-- Start of Supplied material --

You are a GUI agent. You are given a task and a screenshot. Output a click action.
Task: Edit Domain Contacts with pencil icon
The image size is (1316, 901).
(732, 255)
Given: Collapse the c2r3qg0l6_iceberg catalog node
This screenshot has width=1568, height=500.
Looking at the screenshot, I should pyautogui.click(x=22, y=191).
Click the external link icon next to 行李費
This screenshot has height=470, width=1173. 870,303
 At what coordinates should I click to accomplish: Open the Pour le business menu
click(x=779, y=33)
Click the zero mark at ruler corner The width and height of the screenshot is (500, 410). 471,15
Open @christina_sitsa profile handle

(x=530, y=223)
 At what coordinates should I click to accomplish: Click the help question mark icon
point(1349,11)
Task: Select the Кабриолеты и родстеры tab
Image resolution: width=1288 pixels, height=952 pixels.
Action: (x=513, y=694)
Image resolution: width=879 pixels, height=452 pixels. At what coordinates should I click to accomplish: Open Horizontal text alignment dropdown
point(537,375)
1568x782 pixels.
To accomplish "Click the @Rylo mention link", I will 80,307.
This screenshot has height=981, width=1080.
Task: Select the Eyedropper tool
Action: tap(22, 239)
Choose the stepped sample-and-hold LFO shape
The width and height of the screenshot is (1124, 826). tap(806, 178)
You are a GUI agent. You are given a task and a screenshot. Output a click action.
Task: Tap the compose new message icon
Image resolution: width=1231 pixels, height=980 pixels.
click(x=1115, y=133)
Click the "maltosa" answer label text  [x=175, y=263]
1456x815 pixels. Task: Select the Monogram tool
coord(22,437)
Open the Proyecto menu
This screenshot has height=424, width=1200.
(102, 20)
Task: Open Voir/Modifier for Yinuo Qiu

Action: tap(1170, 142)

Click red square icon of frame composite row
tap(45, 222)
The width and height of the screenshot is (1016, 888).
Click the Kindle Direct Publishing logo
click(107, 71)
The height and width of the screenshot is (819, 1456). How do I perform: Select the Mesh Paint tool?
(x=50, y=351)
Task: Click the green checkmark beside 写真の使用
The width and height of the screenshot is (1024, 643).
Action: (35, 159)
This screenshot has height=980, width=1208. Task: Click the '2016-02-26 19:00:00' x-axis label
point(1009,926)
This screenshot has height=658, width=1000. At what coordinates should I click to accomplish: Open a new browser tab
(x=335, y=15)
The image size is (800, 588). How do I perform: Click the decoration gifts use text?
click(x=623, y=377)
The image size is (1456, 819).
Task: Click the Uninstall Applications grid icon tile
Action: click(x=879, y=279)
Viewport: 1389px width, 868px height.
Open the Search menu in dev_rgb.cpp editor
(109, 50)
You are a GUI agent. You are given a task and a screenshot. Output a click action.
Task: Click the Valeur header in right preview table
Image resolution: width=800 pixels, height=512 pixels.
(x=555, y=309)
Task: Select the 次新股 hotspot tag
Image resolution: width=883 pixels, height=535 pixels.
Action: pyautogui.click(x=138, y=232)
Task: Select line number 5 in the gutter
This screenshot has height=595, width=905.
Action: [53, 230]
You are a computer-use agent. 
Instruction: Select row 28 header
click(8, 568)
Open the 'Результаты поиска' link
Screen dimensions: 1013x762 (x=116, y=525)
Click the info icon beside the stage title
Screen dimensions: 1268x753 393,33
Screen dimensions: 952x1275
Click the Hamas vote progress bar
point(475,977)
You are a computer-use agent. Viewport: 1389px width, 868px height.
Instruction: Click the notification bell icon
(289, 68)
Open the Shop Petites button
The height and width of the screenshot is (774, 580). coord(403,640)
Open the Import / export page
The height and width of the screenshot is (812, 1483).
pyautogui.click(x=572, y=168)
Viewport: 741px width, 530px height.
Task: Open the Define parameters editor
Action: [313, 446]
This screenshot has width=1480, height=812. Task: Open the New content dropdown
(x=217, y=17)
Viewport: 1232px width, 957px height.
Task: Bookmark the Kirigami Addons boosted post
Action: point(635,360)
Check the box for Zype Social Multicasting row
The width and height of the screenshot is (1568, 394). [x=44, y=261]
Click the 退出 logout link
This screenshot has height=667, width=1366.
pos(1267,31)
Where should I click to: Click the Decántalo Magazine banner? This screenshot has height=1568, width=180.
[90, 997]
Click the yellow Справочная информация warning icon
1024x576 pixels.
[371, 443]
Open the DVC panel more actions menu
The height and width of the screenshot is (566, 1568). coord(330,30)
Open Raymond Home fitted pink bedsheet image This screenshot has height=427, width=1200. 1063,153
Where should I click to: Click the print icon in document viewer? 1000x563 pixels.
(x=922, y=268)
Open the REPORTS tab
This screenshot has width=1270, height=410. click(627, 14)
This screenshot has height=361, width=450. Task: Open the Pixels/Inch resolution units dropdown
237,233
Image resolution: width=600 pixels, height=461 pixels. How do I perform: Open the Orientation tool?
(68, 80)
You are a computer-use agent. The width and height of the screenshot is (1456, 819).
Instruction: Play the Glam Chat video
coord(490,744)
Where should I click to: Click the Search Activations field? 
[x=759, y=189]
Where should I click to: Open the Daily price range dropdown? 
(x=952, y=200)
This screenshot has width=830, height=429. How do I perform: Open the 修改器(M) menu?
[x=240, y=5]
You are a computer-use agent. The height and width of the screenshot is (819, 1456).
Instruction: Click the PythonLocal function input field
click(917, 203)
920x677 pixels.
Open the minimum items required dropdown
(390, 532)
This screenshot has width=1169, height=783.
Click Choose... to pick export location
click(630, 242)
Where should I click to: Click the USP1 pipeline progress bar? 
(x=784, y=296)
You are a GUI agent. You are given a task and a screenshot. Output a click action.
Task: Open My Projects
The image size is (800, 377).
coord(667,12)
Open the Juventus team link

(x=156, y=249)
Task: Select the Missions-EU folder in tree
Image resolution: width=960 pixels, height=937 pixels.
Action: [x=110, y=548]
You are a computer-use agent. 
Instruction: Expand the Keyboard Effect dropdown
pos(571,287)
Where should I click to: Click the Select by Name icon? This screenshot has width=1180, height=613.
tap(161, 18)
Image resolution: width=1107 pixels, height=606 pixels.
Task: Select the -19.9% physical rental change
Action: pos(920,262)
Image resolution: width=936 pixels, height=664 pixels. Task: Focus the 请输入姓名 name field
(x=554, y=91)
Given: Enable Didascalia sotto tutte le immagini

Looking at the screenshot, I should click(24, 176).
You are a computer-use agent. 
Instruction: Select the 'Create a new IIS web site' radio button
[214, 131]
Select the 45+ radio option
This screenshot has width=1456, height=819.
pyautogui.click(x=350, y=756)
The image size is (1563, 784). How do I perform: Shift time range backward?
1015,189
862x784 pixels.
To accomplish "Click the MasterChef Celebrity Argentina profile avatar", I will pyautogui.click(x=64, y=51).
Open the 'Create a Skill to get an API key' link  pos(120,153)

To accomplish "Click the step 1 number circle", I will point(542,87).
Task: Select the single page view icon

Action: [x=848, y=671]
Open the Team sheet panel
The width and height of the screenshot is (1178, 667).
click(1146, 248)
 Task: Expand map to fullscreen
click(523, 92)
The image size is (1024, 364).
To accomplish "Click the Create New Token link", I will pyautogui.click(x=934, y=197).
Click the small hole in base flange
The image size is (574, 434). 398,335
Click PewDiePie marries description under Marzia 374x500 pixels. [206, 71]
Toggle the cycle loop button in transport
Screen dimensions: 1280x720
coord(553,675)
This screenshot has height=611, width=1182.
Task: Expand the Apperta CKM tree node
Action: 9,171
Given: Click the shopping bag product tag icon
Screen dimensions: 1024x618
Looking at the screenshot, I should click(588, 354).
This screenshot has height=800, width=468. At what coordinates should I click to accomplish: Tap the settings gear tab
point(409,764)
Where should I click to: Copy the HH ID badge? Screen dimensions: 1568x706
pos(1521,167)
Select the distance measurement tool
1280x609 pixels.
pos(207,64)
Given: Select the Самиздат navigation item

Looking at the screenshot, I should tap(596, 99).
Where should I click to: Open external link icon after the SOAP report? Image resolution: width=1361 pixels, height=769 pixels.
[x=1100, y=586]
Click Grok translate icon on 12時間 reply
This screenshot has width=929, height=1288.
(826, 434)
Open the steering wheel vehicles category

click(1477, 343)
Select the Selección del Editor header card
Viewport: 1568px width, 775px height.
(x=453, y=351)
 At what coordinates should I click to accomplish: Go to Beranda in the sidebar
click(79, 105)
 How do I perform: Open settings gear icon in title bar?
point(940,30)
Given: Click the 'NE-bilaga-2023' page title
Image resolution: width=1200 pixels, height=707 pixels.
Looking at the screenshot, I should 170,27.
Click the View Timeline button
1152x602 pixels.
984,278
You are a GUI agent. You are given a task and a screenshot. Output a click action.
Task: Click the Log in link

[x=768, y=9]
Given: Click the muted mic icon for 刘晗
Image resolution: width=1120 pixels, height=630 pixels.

-- End of Supplied material --

Given problem » Please rewrite everything in the listing from the line containing "Open the Juventus team link" down to the line containing "pos(571,287)", swapping "Keyboard Effect" for "Keyboard Layout" and leaving all else unchanged.

Response »
Open the Juventus team link

(x=156, y=249)
Task: Select the Missions-EU folder in tree
Image resolution: width=960 pixels, height=937 pixels.
Action: [x=110, y=548]
You are a computer-use agent. 
Instruction: Expand the Keyboard Layout dropdown
pos(571,287)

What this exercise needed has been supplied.